Memories of my Father

My father and I had a very tumultuous relationship from as far back as I can remember. I was a strong-willed and precocious child who asked too many questions and had my own mind. While my parents and religious leaders attempted to mold me into their version of the perfect child, I was not easily bent to their will. I craved learning, I craved a deeper understanding of why things were the way they were, and often my parents and those around me were unwilling or unable to answer my barrage of questioning. My mother always resorted to “Go ask your father,” and my father’s all too often answer was “Because I said so,” or “Because God said so.” Their inability to set my mind at ease left me to my own introspection.

My religion taught parents to bring their children to salvation by whatever means necessary. My father’s weapon of choice was his hand on my body. Whenever I failed him, or his religion, in any way, it resulted in a full assault on my bare behind.  I was terrified of my father and wanted nothing to do with him, yet in the same token I wanted desperately for him to love me.  I went out of my way to do things I hoped would make him proud of me, anything that would bring some kind of recognition or even a hint that he cared at all for my existence in his life.

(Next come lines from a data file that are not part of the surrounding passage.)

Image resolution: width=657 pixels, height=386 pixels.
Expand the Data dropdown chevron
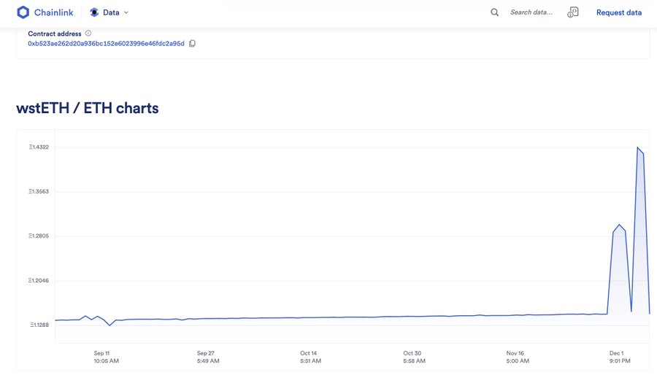[126, 12]
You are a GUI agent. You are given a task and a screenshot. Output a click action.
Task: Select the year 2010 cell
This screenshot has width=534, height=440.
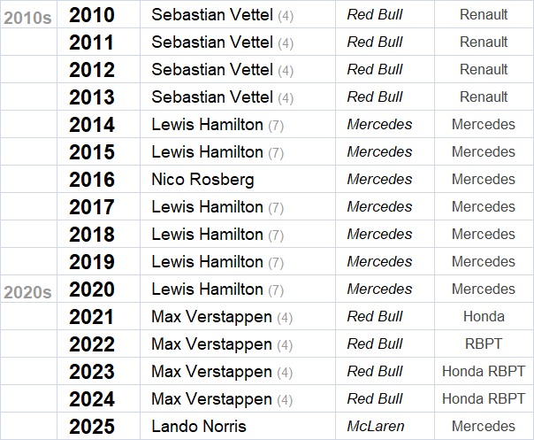[92, 15]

As I grew older my hate for father grew, as did my hate for his religion. God for me was an angry and vengeful man just like my father.  I despised any God that would force me to feel so much pain, and force me to endure shame and guilt, simply for being human.

I was twenty-one years old before my father told me he loved me.  I had been away from home for nearly five years by that time. It was on a telephone call he made to me in an attempt to apologize for the kind of father he had been.  But I was unable to accept his apology.  It took all he had to say “I love you” and as he did I simply replied, “like Hell you do”, slamming down the phone, furious that he had taken so many years to give me what I had desperately craved as a child. I had never known love and as a result I did not know how to receive it or give it, not only to anyone else, but to myself.

It was several years before I had enough respect for myself, to be able to forgive my father.  It took a tremendous amount of courage on my part to face him and offer my forgiveness.  I did this not for him, but because I had finally found enough self-respect to know that I deserved to be free of the resentment I held toward him.  My father and I repaired the relationship, and over the years it evolved to be one of mutual respect and understanding. And while we would never agree about religion, or his concept of God, we agreed to disagree.  Today would have been my father’s birthday.  He passed away a few years ago, free of animosity or resentment between us.

As I came to understand myself, and my own brand of spirituality, I came to see my father with new eyes.  I came discover that deep beneath his tough and unrelenting exterior was a kind, gentle and sensitive man that only gentiles in the outside world were ever allowed to see.  It was a side of him that I never knew existed until a few years before his death, when I saw him for who he really was, and not who his religion expected him to be.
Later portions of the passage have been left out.